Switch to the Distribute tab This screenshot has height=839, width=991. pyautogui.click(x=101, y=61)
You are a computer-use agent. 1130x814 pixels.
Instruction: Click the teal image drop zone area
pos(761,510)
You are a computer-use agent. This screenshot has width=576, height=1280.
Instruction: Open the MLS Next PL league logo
⁂
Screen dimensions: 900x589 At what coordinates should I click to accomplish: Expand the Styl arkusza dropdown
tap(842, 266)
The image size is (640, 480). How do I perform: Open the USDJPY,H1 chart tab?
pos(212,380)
⁂
_Assigned task_
How many lines in these entries hold the string "screenshot"? Answer with the number alone.

_Your solution_
2